We demonstrate how the therapeutic utility index and the ballistic index for dynamical neutron cancer therapy (NCT) with two opposing neutron beams form a nonlinear optimization problem. In this problem, the modulation frequencies ω and ϖ of the beams and the relative time advance ε are the control variables. A Pareto optimal control vector ω* = (ω*, ϖ*, ε*) for this problem is identified and reported for the first time. The utility index is shown to be remarkably periodically discontinuous in ε, even in the neighborhood of ε*.

Keywords

Accelerator Based Modulated Neutron Sources, One-Speed Neutron Diffusion, Two Opposing Neutron Beams, Dynamical NCT, Pareto Optimization.

Introduction

In both dynamical and/or stationary (B/Gd) neutron cancer therapy (NCT), there is always an unavoidable undesirable effect of irradiating some surrounding healthy tissues together with a targeted, B/Gd-loaded, see e.g. (Hosmane 2012), cancerous tumor, R. The ballistic index of neutrons, to be maximized in a NCT (in order to minimize this undesirable effect) is the ratio of the (B/Gd) reaction rate inside R, to the total neutronic reaction rate inside the patient. This index was advanced by this author in (Haidar 2002, 2018), then tailored to the therapeutic setup of two opposing dynamical one-speed neutron beams in (Haidar 2017). Furthermore, in dynamical NCT, the neutron density distribution inside R is decomposable, (Haidar 2017, 2018), into three components: dissipative (associated with the useful dynamical reaction rate), periodic and stationary. Here the ratio of the dissipative-to-periodic neutron density wave, as a measure of the utility of time of the used modulated accelerators, was also developed by this author in (Haidar 2017, 2018), as another therapeutic index.
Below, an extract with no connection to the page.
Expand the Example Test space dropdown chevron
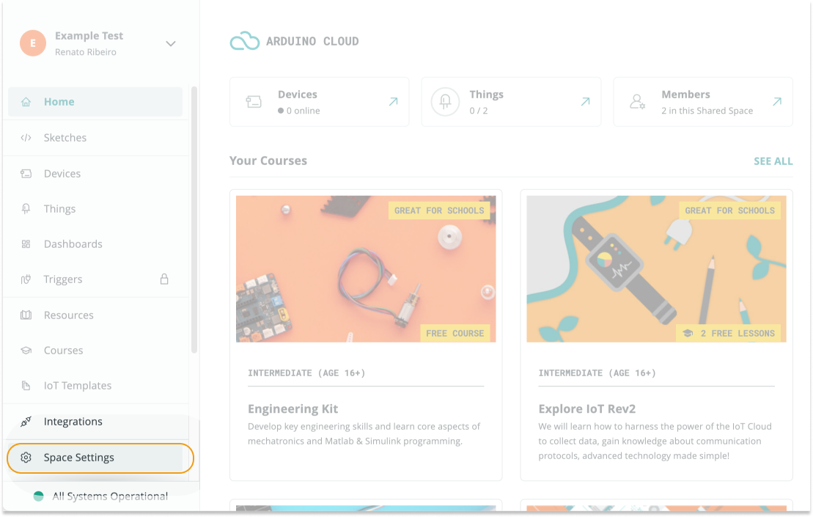The width and height of the screenshot is (813, 517). pyautogui.click(x=171, y=44)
A standard technique conventionally used for boosting the ballistic index in stationary NCT is to irradiate the tumor several times with beams coming from different directions via rotating gantries (Smirnov and Vorozhtsov 2016, Yoshida et al. 1976), or via rotating the patient himself. Nowadays, we already have operating compact superconducting medical cyclotrons that may rotate around the patient like e.g. the one in the Harper Hospital in Detroit USA. The entire structure of this cyclotron weighs less than 25 tons and this allowed the cyclotron to be mounted directly on a rotating gantry so that neutrons produced by any internal charged particle target can be directed at a supine patient from any desired direction. Medical accelerators are steadily becoming more compact and more flexibly temporally controllable (Yoshida et al. 1976), and it may not be unrealistic to conceive an NCT facility housing two accelerators, or two time-modulated neutron beams, that are directed by gantries towards a cancer patient. Alternatively, external-beam pulsing systems (Haidar 2002, Alvarez-Estrada and Calvo 2004), may also be employed for the same purpose.
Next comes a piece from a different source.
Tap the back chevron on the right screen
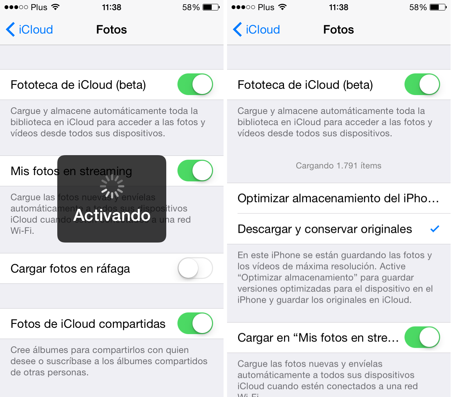Screen dimensions: 452x397 (x=238, y=29)
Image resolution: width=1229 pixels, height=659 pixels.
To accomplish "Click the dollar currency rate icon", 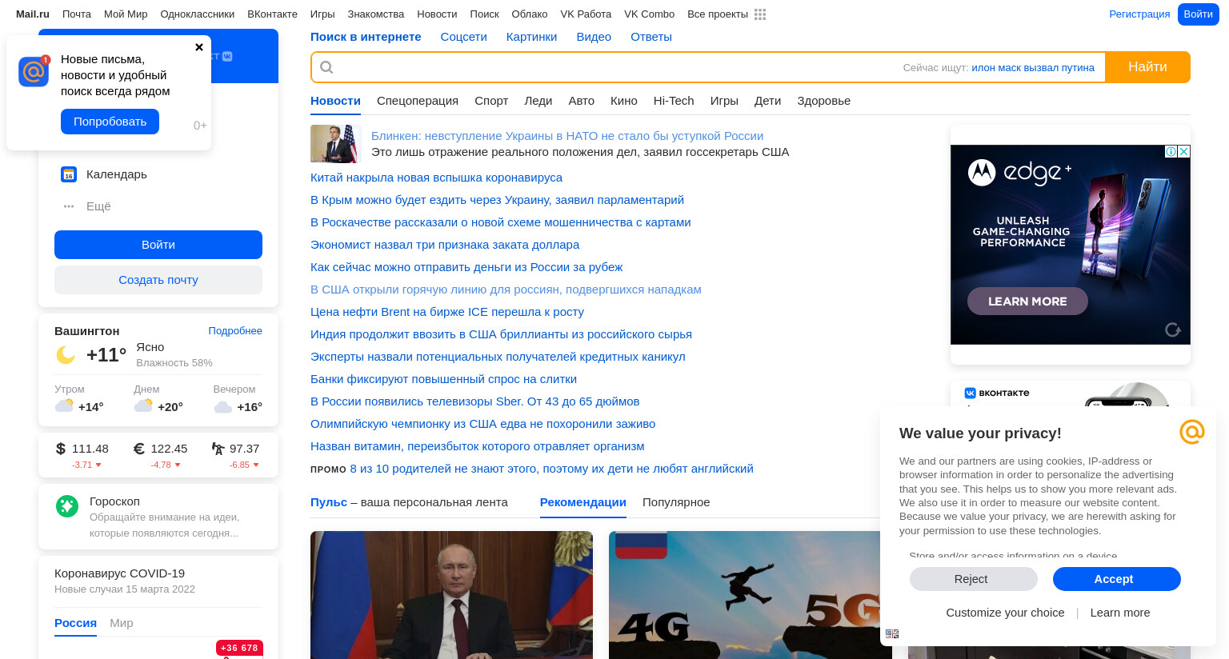I will coord(61,449).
It should be underlined, from the outset of this paper, that the diffusion model for neutron transport near boundaries of strongly absorbing R regions can only serve as a rudimentary approximation, see e.g. (Henry 1975), and a one-speed diffusion model makes the situation worse. It is also known that the multigroup transport operator is a much more difficult operator to handle analytically than the one-speed diffusion operator, particularly with time evolution applications, as in the present work.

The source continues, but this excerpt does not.